和食の味付けには、長年の経験から導き出された「黄金比」が存在します。特に煮物や汁物では、「だし:醤油:みりん」を基準にした比率が多用され、料理の種類によってその配合が微妙に変化します。この記事では、その比率の違いと、それによって生じる塩分濃度、さらには酒や砂糖などの追加調味料のバランスについて、表を交えて解説します。
黄金比とは?
和食では主に「だし:醤油:みりん」の比率で味を調えます。比率が高いほどだしが多くなり、薄味で素材の風味を活かす料理に適しています。逆にだしが少ない比率では、醤油やみりんの風味が前面に出る濃い味付けになります。
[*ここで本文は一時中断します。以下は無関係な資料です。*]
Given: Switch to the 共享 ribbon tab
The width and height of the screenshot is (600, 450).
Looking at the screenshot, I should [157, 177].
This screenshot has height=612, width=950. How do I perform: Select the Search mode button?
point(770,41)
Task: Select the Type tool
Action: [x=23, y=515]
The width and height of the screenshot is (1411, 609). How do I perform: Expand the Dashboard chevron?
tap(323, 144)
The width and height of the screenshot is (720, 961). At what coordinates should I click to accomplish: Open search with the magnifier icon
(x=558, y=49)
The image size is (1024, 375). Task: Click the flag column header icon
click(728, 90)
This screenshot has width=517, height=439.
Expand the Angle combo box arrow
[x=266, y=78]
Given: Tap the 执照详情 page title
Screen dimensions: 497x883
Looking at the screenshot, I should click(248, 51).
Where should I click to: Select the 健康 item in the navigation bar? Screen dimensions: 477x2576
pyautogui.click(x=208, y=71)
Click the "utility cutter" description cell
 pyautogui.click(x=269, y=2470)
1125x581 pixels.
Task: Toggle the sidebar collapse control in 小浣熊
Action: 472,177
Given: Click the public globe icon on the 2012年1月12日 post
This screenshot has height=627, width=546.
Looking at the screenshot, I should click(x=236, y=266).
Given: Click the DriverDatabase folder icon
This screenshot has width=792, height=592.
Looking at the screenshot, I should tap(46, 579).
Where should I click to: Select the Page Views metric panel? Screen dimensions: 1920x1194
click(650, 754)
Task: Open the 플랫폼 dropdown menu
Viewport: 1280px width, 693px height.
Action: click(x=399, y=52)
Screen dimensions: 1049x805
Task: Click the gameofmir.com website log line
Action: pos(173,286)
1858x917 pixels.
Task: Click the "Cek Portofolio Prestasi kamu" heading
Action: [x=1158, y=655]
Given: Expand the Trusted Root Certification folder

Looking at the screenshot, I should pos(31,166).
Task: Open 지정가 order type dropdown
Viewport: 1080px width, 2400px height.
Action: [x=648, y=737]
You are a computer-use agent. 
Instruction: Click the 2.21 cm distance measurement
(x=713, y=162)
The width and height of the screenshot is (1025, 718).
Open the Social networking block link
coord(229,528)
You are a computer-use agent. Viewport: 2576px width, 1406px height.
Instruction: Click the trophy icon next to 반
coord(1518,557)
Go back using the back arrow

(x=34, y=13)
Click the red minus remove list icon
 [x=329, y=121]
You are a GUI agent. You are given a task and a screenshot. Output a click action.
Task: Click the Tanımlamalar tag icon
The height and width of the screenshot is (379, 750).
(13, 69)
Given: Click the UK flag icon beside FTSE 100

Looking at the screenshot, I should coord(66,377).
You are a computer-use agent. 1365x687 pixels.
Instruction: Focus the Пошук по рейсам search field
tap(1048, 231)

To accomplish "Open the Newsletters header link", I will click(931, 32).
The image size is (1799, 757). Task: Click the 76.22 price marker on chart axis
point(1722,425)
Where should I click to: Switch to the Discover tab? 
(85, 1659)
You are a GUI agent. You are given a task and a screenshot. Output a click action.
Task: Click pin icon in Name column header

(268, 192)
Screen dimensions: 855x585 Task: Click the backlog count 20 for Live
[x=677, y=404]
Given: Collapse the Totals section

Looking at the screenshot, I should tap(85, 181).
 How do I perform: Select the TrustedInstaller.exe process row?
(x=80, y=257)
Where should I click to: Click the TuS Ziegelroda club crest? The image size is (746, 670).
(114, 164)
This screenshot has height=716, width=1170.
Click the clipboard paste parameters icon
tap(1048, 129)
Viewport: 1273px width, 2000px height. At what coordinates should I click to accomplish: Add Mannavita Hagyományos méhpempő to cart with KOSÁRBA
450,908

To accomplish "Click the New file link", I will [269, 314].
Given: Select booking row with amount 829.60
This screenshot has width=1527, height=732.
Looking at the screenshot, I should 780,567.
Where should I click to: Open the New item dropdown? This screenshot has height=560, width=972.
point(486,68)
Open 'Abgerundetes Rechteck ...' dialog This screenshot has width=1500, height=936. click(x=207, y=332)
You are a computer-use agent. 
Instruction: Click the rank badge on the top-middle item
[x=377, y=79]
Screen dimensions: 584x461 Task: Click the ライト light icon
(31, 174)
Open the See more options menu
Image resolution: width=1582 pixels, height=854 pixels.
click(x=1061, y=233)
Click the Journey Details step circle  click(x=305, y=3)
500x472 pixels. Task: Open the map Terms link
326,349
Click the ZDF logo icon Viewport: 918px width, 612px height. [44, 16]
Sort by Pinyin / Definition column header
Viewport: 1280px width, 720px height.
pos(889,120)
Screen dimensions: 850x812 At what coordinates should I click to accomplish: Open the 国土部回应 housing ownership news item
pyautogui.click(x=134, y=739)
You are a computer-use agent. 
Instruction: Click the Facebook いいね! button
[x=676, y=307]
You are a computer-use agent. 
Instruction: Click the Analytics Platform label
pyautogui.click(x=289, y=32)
黄金比別・塩分濃度と調味料バランス一覧(100mL換算)
比率(だし:醤油:みりん) | だし量 (mL) | 醤油量 (mL) | みりん量 (mL) | 塩分量 (g) | 塩分濃度 (%) | 追加:砂糖・酒の目安 | 用途例 |
1:1:1 | 33.3 | 33.3 | 33.3 | 5.0 | 5.0% | 不要(濃厚) | すき焼き、蒲焼、濃口タレ |
2:1:1 | 50.0 | 25.0 | 25.0 | 3.8 | 3.8% | 砂糖 小さじ1~2 | 煮魚、親子丼のたれ |
3:1:1 | 60.0 | 20.0 | 20.0 | 3.0 | 3.0% | 酒 大さじ1、砂糖少々 | 照り焼き、角煮 |
4:1:1 | 66.6 | 16.7 | 16.7 | 2.5 | 2.5% | 酒または砂糖 小さじ1 | 肉じゃが、定番の煮物 |
5:1:1 | 71.4 | 14.3 | 14.3 | 2.15 | 2.15% | 酒 大さじ1 | 筑前煮、厚揚げ煮 |
6:1:1 | 75.0 | 12.5 | 12.5 | 1.88 | 1.88% | 酒 小さじ2、砂糖少々 | 炊き合わせ、煮びたし |
7:1:1 | 77.8 | 11.1 | 11.1 | 1.67 | 1.67% | 酒 小さじ1 | 揚げ浸し、小鉢向けの煮物 |
8:1:1 | 80.0 | 10.0 | 10.0 | 1.5 | 1.5% | 酒 小さじ1 | 吸い物、雑煮 |
9:1:1 | 81.8 | 9.1 | 9.1 | 1.36 | 1.36% | 酒 小さじ1 | 白身魚の吸い物、繊細な椀物 |
10:1:1 | 83.3 | 8.3 | 8.3 | 1.25 | 1.25% | 酒 小さじ1 | 茶碗蒸し、優しい味の汁物 |
12:1:1 | 85.7 | 7.1 | 7.1 | 1.07 | 1.07% | 酒 小さじ1 | 含め煮(京風)、精進風料理 |
14:1:1 | 87.5 | 6.25 | 6.25 | 0.94 | 0.94% | 酒 小さじ1 | 上品な京料理の椀盛り |
16:1:1 | 88.9 | 5.55 | 5.55 | 0.83 | 0.83% | 酒 少々(風味づけ) | 茶懐石、繊細な吸い物 |
塩分濃度の目安(体感ベース)
0.5~1.0%:かなり薄味(上品な吸い物など)
1.0~1.5%:標準的な和食の煮物・汁物
1.5~2.5%:ご飯に合う甘辛系の煮物、丼のたれ
3.0%以上:濃厚な味つけ(すき焼き・蒲焼など)
まとめ
和食は「だし文化」とも言われるほど、素材と調味料のバランスに繊細な気配りがあります。黄金比を活用しながら、目的の料理や好みに合わせて塩分濃度や甘み・風味を調整することで、失敗しない味つけが可能になります。
この記事の表を参考に、毎日の料理で「プロっぽい味」を再現してみてください!